I’ve been thinking a lot lately about the concept of “DNA” in a K-12 educational systems type of way. Wonderings like, “What should be the DNA of a school district in 2030?” or “How can the genes (staff, students, parents, community) better use their talents to impact the future generation from a learning, global citizenship and career perspective?” or “What traits (skills & thinking) do our students need to possess to become successful and make a difference in the world in their lifetime?” and more importantly, “How will our teachers transition their mindsets, pedagogy and classroom experiences to support Generation Z and Generation Alpha students today, tomorrow and beyond?”
Just as the DNA of our student population is changing…Generation X, Generation Y, Generation Z and now Generation Alpha, so should our instructional approaches and the tools used to facilitate learning. Growing our practice sometimes requires us to revisit the past with a newfound lens.
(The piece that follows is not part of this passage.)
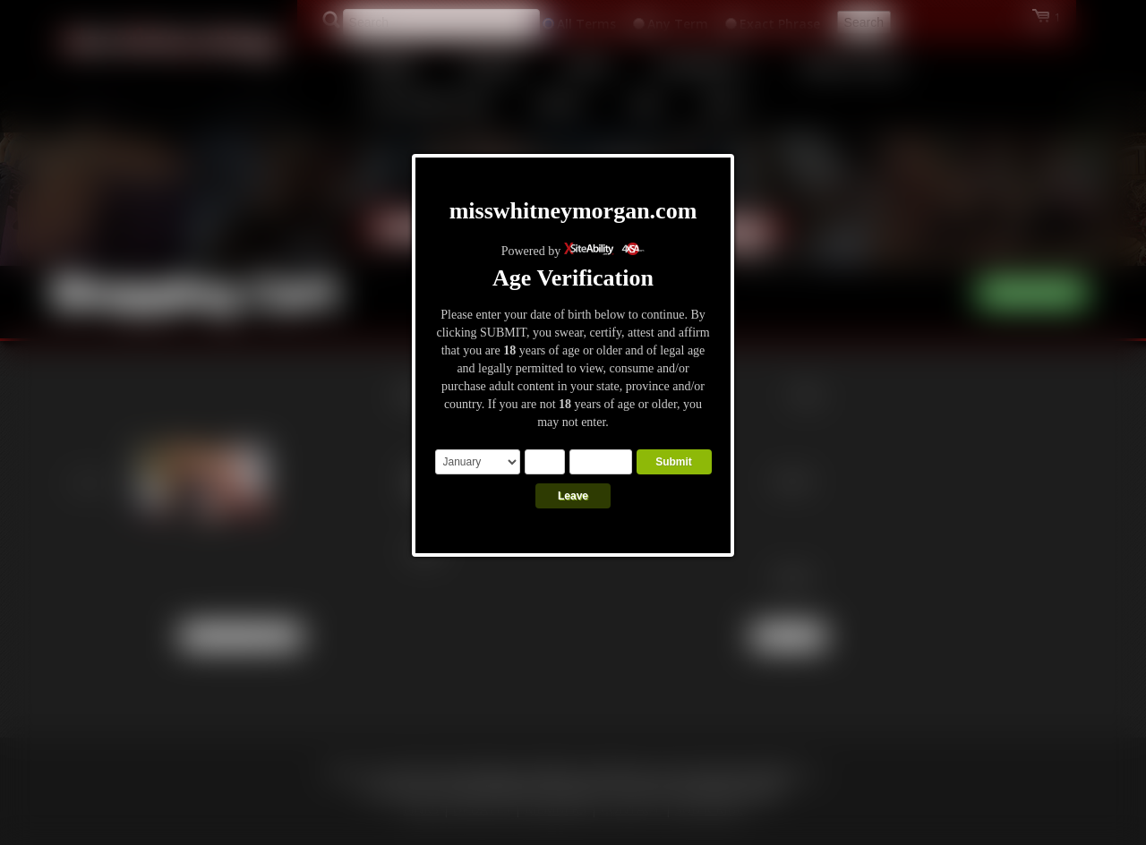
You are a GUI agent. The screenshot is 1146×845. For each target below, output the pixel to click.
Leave (573, 496)
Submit (673, 462)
One big instructional approach that I personally feel did not get a fair shake the first time around was the concept of “gaming” in the classroom. The field of educational technology is in a much better position now to facilitate deeper usage of gaming types of tools to promote active learning in the classroom, encourage student collaboration, afford personalized learning, offer students immediate feedback, and encourage student voice and choice.
To get the conversations rolling again on purposeful eLearning gaming in the classroom, it’s important to look at the DNA of the two very distinct types of gaming currently available to support the teaching and learning process. In eLearning gaming, you’ll hear the terms gamification and game-based learning used interchangeably. Do they have similarities? You bet. Both approaches share “traits” such as game thinking, design and mechanics. Both types of gaming also engage players and solve problems. Digging a little deeper though into the DNA of gamification and game-based learning, they are similar yet quite different as the graphic illustrates below:
Over the next month or so, I plan on posting a variety of blogs on gaming tools. Some will be from a gamification lens and others from a game-based learning perspective. To showcase a larger variety of gaming tools, thanks to my doctoral class at Central Michigan University, EDU807 Learning Tools, I’ll be collaborating with a peer of mine, Natalie Makulski, a 3rd Grade teacher from Botsford Elementary in Clarenceville Schools. We’ll each write multiple separate blogs about eLearning gaming and link our blogs to each other’s for a deeper storyline about why gaming should be revisited and utilized more often in the K-12 learning environment. Looking forward to sharing our thinking! Also, don’t be surprised if a few Saline Area Schools teachers pop in as guest bloggers too!